Schools got into the debate early when the same philosophy was dropped on them, centralised expertise as directed by Wellington wonks with big whiteboards.
They've formed the Tomorrow's Schools Coalition, they're organised. Where were the ITOs and techs? Well, they have at last arrived, and not a moment too soon. And a good debate has ensued, with this week's chapter involving the electricians saying the price of a sparky is going through the roof if this policy comes in.
Education Minister Chris Hipkins has come back with his patch protection line. His fatal flaw appears to be, to think or he's been told to think, that the ITOs have failed because we have so many gaps in the workforce. If the ITOs worked, he says, we would have the number of sparkies, carpenters, and mechanics we need.
This is the danger of this Government, if you start on a wonky premise, the rest falls apart really rather quickly.
The fact we are short of labour is because there are more jobs than people, and it's been this way for close to a decade, back when the country was globally seen as a rockstar economy. Back when even at a 70,000+ net gain in migration per year, we still couldn't keep up with demand.
The very reason KiwiBuild never got off the start line was because our building industry was constrained, it still is. We were bringing in labour from everywhere because we were rebuilding an entire city.
The ITOs can't magic up people from the magic people pot. The ITOs also can't convince an 18-year-old to be a builder if they don't want to. The ITOs' job is to train the people who do want to be trained and in that, most people seem to think they're very successful.
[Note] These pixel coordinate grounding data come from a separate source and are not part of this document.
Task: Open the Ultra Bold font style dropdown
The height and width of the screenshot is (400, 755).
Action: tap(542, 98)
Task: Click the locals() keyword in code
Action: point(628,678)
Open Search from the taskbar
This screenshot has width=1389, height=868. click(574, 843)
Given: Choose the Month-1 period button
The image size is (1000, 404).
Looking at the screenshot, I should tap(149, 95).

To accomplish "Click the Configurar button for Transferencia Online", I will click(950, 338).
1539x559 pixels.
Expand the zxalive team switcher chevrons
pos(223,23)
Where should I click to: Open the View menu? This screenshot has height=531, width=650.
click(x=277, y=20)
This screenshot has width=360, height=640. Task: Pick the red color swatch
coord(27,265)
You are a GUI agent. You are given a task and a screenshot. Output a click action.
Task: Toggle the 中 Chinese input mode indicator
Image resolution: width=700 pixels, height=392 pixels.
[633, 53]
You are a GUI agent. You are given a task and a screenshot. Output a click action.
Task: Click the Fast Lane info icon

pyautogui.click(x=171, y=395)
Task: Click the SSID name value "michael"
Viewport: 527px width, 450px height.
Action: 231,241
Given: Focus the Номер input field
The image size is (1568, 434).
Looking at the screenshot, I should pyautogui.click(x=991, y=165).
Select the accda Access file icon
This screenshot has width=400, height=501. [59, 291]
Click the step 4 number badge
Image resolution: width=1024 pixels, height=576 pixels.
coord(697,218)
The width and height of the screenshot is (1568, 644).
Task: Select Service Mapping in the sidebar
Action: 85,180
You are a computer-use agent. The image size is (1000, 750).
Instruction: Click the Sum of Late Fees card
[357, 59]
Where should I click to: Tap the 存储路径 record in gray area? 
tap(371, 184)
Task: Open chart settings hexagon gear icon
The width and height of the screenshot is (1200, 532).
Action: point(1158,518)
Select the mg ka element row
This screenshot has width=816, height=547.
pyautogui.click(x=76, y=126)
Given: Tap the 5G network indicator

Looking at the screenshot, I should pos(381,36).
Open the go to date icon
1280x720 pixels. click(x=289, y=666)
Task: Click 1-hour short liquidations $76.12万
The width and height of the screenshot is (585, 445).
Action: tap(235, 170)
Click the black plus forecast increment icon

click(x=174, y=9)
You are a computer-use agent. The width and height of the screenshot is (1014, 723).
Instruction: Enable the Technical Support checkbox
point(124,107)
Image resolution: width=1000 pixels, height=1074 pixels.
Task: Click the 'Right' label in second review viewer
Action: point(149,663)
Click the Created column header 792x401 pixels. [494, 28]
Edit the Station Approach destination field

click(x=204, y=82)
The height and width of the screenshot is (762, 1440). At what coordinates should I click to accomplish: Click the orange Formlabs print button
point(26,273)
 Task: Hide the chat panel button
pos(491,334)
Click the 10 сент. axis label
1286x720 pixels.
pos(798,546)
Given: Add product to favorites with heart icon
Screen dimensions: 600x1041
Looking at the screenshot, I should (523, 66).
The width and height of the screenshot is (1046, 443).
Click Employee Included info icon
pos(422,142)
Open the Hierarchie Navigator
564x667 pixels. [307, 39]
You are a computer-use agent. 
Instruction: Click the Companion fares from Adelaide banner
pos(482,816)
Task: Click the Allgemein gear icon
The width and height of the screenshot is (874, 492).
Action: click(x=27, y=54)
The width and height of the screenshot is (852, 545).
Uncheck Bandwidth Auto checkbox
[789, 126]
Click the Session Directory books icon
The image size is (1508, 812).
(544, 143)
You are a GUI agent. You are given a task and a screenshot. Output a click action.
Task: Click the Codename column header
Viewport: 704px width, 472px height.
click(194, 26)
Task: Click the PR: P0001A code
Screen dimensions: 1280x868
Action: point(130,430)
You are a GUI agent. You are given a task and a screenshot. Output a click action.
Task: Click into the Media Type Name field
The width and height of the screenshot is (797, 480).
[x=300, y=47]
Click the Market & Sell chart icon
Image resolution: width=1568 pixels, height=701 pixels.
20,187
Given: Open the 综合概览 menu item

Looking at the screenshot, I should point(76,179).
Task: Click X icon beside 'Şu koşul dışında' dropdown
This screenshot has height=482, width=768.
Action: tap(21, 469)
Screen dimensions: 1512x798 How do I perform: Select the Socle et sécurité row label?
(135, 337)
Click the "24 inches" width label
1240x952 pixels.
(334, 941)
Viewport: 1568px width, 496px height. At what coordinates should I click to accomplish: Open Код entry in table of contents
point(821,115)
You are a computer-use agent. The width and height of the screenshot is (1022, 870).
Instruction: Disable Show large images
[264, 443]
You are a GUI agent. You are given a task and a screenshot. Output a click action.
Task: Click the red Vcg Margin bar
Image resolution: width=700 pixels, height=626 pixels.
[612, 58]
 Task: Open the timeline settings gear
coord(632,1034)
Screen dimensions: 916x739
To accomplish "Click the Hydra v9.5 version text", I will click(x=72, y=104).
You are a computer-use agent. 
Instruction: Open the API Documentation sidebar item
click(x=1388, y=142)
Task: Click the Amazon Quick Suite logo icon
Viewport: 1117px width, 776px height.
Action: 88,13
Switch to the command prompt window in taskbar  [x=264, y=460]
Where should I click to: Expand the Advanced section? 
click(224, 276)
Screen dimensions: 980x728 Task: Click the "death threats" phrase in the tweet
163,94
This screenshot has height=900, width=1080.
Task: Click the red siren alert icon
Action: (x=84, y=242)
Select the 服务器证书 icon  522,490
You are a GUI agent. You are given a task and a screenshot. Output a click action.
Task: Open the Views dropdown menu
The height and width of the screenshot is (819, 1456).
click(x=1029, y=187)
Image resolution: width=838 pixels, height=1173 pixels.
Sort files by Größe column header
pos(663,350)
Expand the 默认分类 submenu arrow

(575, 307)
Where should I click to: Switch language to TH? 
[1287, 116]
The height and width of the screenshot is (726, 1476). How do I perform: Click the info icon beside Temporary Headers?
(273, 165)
Yes, there are some techs that have struggled. So fix them, help them, but don't tip the entire system on its head, and run it out of the political bureau in Wellington.
The good thing about this debate, unlike the gun debate, is there is time and potential for change. On guns it's over, the Government is not going to be moved. Gun owners lose, there's no turning back.
But on this you'd hope there is hope. You'd hope enough noise, enough debate, enough common sense, and experience from professionals who actually know what they're talking about, just might twist an arm or two, into not plummeting the whole thing over an ideological cliff from which there is no return.